Daniel: The security in the development process is very important, especially from a business point of view.
Discovering vulnerability at the end of the development task cycle or in the production process costs much more than addressing the issue at the beginning of the development. That is why security takes an active role throughout the development cycle, from the design phase through deployment.
We believe in secure design, secure development, secure coding, penetration testing, vulnerability assessment, security automation, and security testing.
WalkMe: How do you keep a company with global offices on the same page in terms of security culture?
Daniel: Communication at the company level is very important.
For example, exposing new employees to security and enforcing policies on their first day is much more effective than enforcing it later on. Therefore, as part of the employee onboarding process, we make sure to expose them to our security policies.
We keep employees in-the-know, whether that’s providing notifications of security threats in software updates or keeping them in check from time to time.
WalkMe: What tools are built into the WalkMe product to ensure its security?
Daniel: We follow security best-practices, which means building our security in layers to protect our infrastructure and especially our customer’s data.
Another important task is to always be up to date, read and learn about security incidents within other companies, and apply the lessons we learn to security at WalkMe. More of our guidelines and processes can be found here.
WalkMe: What’s your security motto for WalkMe?
Daniel: Encrypt everything! We encrypt everything possible; that’s our approach. Every system, legacy or new, is encrypted.
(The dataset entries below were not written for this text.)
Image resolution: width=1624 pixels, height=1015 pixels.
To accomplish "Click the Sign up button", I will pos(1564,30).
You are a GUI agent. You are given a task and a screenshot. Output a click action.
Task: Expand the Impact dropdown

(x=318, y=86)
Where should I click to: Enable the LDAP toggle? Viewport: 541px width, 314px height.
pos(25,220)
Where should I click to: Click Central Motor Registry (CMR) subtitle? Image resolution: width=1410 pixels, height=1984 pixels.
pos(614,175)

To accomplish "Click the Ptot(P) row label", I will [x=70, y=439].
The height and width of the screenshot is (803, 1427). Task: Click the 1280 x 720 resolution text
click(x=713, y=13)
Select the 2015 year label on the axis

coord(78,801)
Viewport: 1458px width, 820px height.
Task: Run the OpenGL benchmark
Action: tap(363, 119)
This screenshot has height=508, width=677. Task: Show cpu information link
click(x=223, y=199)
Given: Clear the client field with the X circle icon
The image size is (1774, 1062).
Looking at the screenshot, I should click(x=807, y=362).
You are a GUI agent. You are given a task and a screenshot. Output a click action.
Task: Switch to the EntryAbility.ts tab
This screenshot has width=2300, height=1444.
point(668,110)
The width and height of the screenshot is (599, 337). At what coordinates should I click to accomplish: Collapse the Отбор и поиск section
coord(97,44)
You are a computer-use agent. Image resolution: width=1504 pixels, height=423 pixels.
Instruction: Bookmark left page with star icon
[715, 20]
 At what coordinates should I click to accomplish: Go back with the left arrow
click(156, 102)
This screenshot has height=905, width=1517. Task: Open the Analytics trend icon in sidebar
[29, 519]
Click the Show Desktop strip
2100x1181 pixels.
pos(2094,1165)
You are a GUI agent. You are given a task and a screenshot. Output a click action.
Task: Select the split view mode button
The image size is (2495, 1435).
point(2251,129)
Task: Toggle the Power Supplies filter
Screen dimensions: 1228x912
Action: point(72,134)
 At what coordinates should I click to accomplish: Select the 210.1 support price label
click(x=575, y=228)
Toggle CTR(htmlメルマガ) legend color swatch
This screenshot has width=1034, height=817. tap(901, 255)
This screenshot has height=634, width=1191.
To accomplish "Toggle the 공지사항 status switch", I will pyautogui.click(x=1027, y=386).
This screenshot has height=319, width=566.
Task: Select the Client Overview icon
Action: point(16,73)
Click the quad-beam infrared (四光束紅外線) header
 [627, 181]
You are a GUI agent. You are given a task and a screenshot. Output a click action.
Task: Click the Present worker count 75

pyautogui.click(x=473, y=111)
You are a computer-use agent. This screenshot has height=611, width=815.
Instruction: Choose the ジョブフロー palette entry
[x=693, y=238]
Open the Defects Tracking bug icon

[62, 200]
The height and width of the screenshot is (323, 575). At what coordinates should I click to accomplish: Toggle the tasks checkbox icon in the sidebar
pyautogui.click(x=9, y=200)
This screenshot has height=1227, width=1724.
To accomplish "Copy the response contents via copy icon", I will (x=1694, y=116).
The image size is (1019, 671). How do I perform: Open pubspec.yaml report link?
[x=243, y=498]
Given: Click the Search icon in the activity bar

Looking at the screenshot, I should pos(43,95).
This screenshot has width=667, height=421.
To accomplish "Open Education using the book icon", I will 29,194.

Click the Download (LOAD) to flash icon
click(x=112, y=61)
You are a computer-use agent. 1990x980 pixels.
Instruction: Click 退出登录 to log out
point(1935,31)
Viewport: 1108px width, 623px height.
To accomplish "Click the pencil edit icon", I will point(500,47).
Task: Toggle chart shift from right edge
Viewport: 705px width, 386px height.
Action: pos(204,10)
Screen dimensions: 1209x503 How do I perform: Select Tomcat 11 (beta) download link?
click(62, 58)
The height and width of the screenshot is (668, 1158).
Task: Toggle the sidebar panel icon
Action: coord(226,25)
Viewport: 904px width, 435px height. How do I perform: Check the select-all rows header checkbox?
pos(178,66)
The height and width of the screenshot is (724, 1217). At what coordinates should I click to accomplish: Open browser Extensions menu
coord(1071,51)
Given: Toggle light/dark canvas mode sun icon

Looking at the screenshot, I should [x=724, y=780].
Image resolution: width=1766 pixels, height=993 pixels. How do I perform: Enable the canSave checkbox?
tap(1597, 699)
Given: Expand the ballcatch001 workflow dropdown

This is the easiest way to handle any potential risk.
WalkMe: Looking ahead at 2018, what else are you working on to ensure data safety and protection?
Daniel: Major tasks for next year include preparing for preparing for the EU’s General Data Protection Regulation initiative (GDPR). This is a new regulation that will help protect users on web-based applications and increase transparency. This guideline will protect users from big companies collecting and keeping data after a service contract has ended.
We will also be looking to improve ISO, HIPPA controls, add more security controls to our systems, and additional security controls to emails.
WalkMe: What Challenges do you foresee?
Daniel: Everyone is moving to cloud-based applications. Companies, especially those with SaaS business models, have no choice but to adapt and take the necessary security steps to stay abreast of new technology advancements and their accompanying new security weaknesses.
Bottom line, our motivation for security is for our customer’s welfare and security. This is why we do everything we can to secure WalkMe and go above and beyond. First class enterprises use our product. Fortune 50 and 20 companies use our product — because our security is top notch.